Data collection and refinement statitistics are summarized in Table 2. The coordinates and structure factors were deposited in the PDB (ID 3K9M).
Distance d (table 1) between stefin A and different enzymes is the average distance between all CA atoms in stefin A and CA atoms of reactive site cysteine and histidine residues.
TABLES Table 1: Average distances between CA atoms of the stefins and catalytic residues of cysteine proteases.
d (Å) Papain - stefin B 23.93 Cathepsin H - stefin A 23.36±0.23 Cathepsin B - stefin A 23.34±0.15
Table 2: Data collection and refinement statistics for the complex of cathepsin B with stefin A. Numbers in parentheses are for the highest resolution shell. No intensity cutoffs were applied.
Data collection
PDB ID 3K9M
Space group Cell dimesions a, b, c (Å) α, β, γ (°) Resolution (Å) Rmerge (%) I/σI Completeness (%) Redundancy
P1
62.0, 31.0, 70.9 90.0, 104.5, 90.0 68.6 - 2.51 8.4 (20.6) 9.5 (2.6)
92.1 (66.7)
2.6 (2.2)
Refinement
Resolution 40.5 - 2.61 No. of reflections (work/free) 24360 / 713 Rwork/Rfree 19.8 / 25.0 B factor (Å 2) 42.0 No. of atoms Protein 5454 Water 127
r.m.s. deviation Bond lenghts (Å) 0.013 Bond angles (°) 1.71
FIGURE LEGENDS
Figure 1: Structure of the cathepsin B - stefin A complex. A) A view along the active site cleft. B) A view perpendicular to the active site cleft. Cathepsin B is shown in gray and stefin A in green. The catalytic cysteine is shown in yellow. The wedgeshaped structure of stefin A fills the active site cleft along the whole length and displaces the occluding loop (the "lasso" is shown in red).
Figure 2: The extent of the occluding loop displacement in the unliganded and liganded structures. The occluding loop (red) is shown in on the surface of the papainlike part of the structure (gray). A) Unliganded cathepsin B (PDB code 1HUC) [11]. B) propeptide in dark blue (PDB code 3PBH) [21]. C) A complex with stefin A, with stefin A in green.
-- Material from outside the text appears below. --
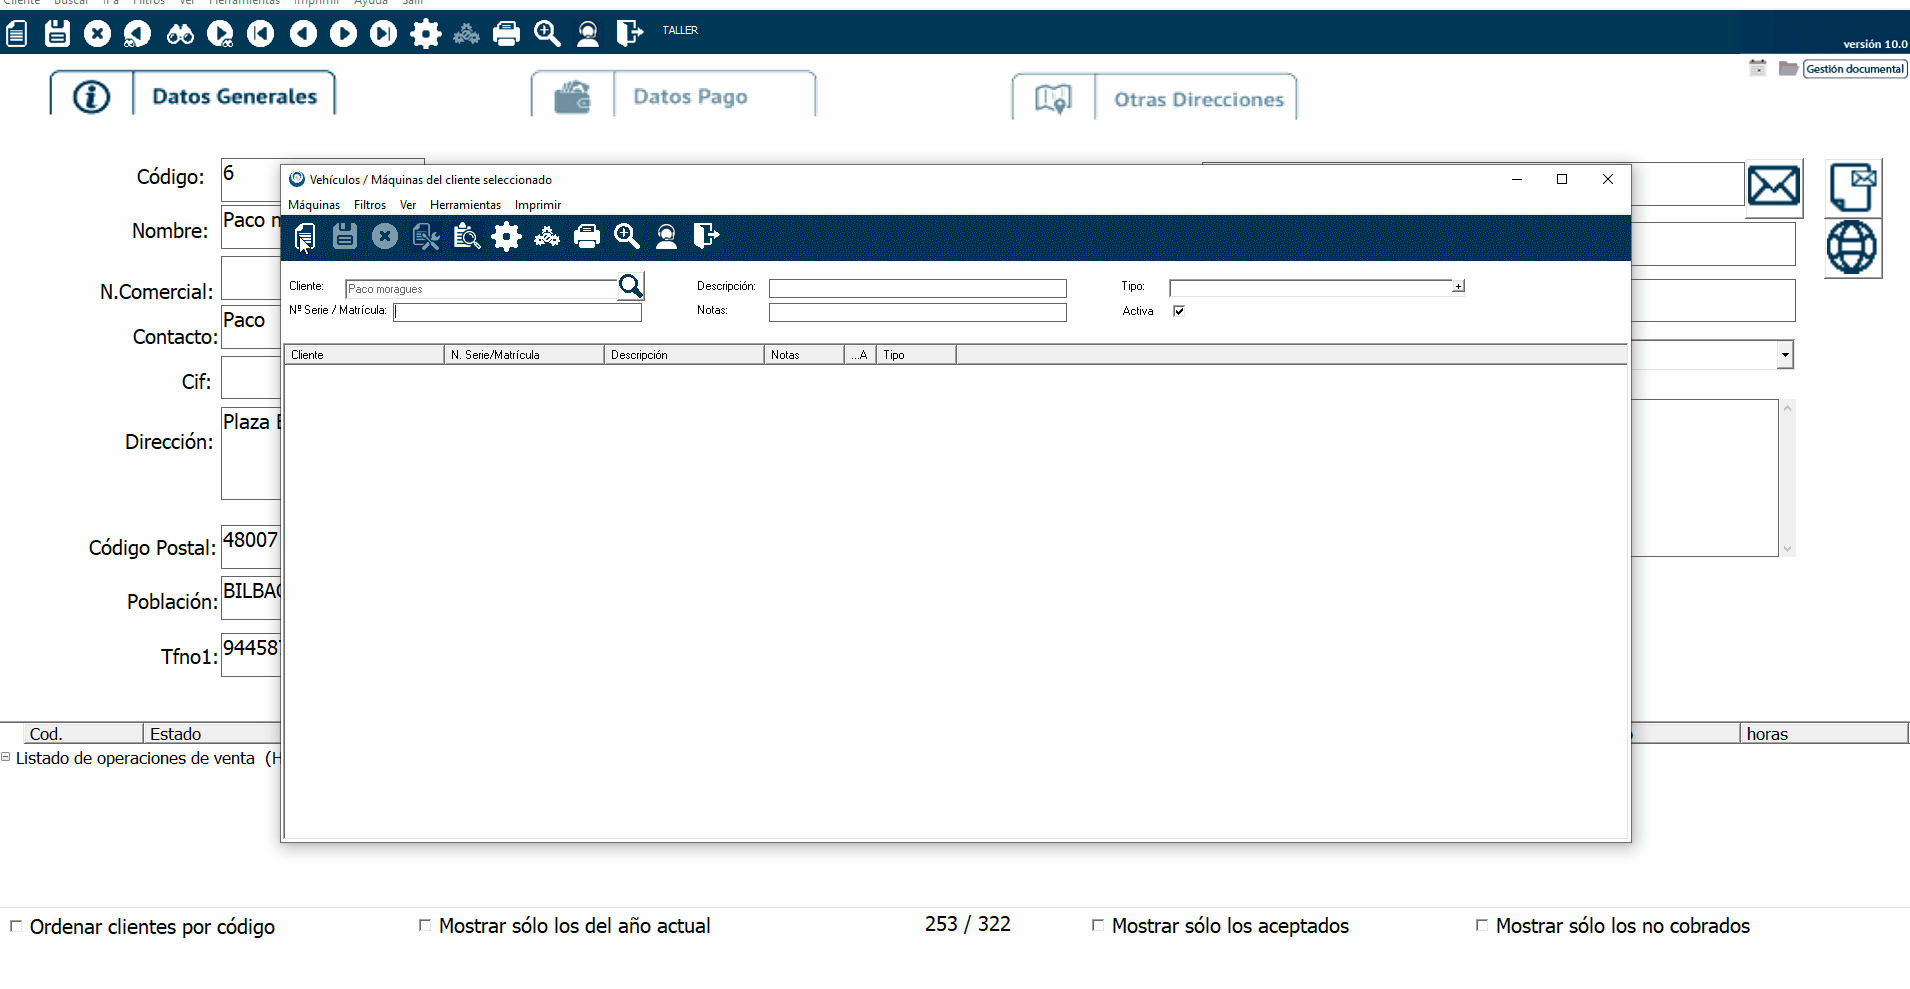The image size is (1910, 989).
Task: Search client with magnifier next to Cliente
Action: pos(631,287)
D) A complex with chagasin (shown in cyan) (PDB code 3CBJ) [24].
Figure 3: The extent of the occluding loop displacement - superimposed. The papainlike part of cathepsin B is shown as a gray surface with the catalytic cysteine part shown in yellow, while the S1, S1' and S2' binding sites are shown in green and cyan. The occluding loops from various cathepsin B structures (proenzyme, complex with stefin A, complex with chagasin) are shown in dark blue, red, and cyan, respectively. The occluding loop residues, H110 and H111, from the naked cathepsin B, are shown in orange. Spheres represent the position of CA atom of N113, to indicate the extent of movement of the occluding loop.
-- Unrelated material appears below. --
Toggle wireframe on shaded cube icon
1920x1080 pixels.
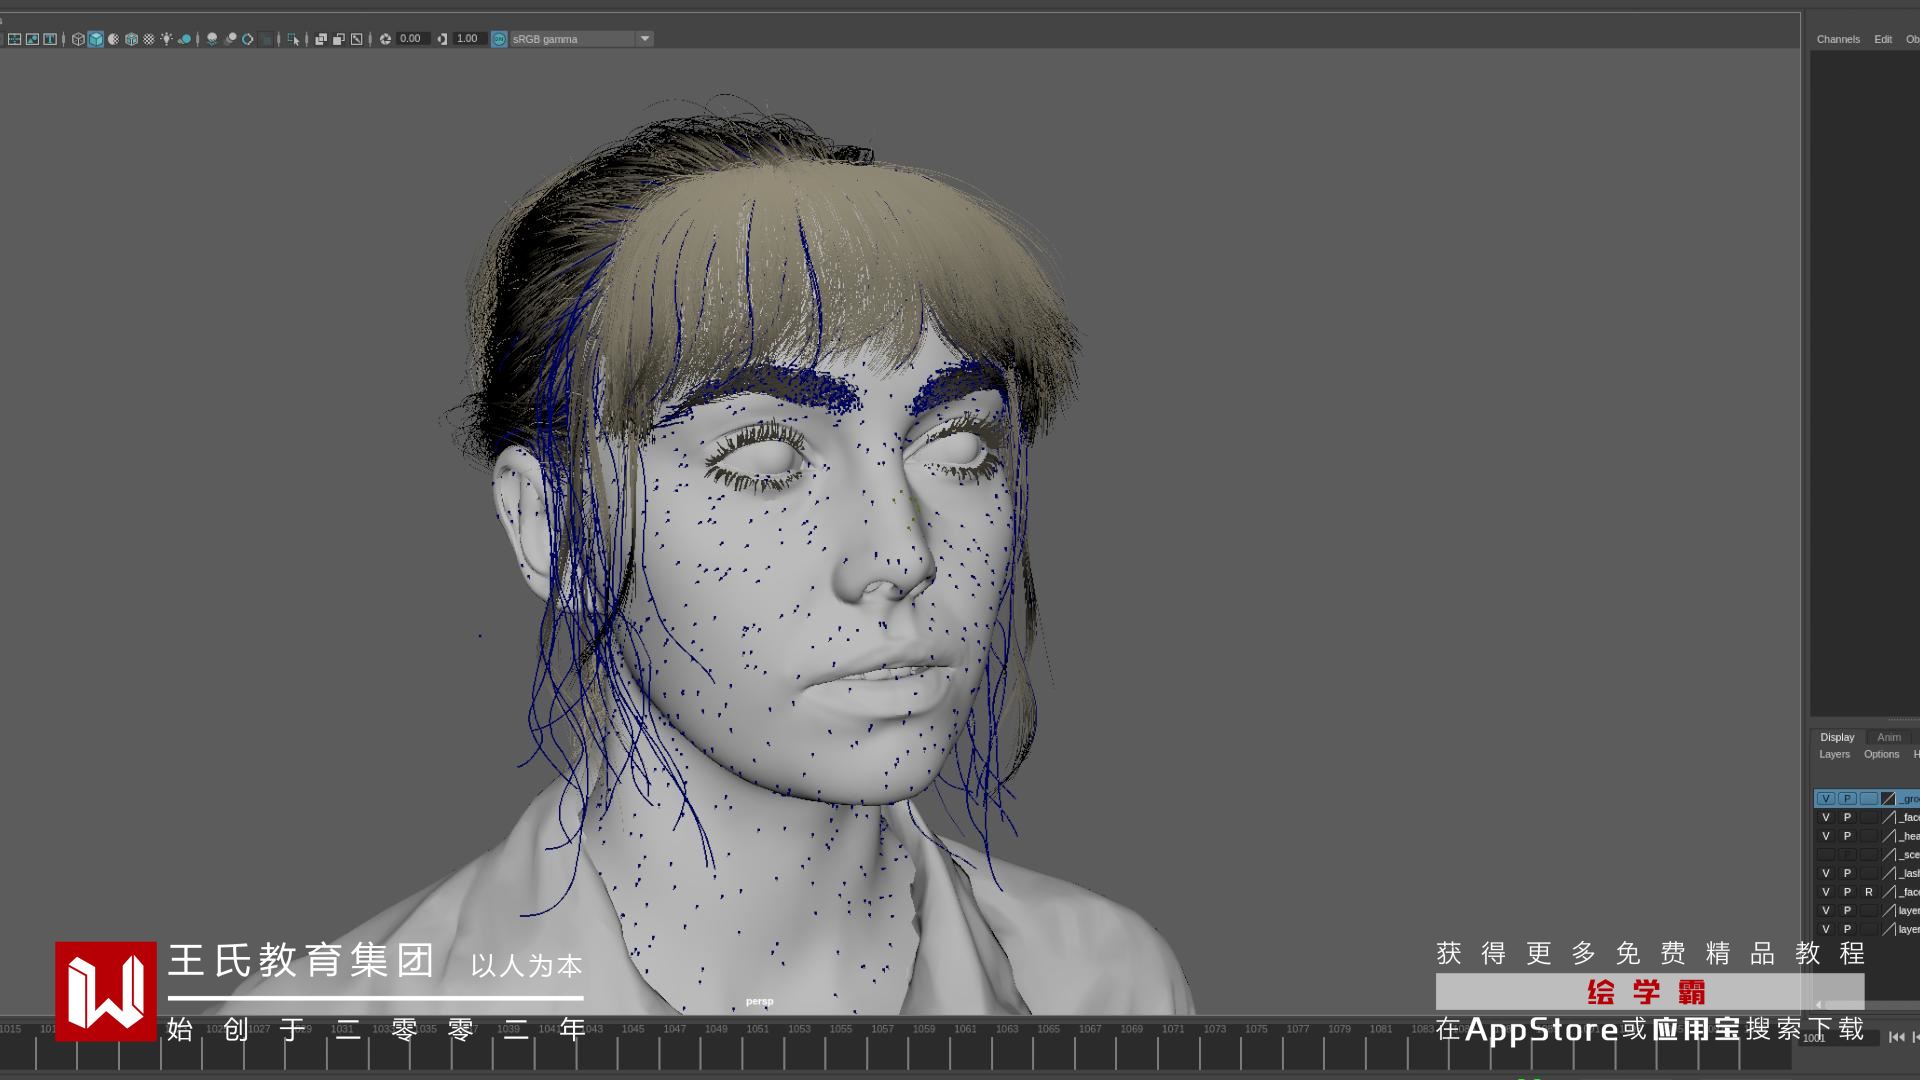[131, 39]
Figure 4: Flexibility of stefin structures. Papain surface (PDB code 1STF) [26] is shown in gray with the part of the reactive cysteine residue shown in yellow. Four structures of stefin A from the complex with cathepsin H are shown in cyan (PDB code 1NB3) [27]. The two structures of stefin A from the complex with cathepsin B are shown in red. The stefin B structure from the complex with papain is shown in green. Six stefin A molecules were moved onto the scaffold of papain using transformation parameters obtained from the superimpositions of their enzymatic partners on the papain structure.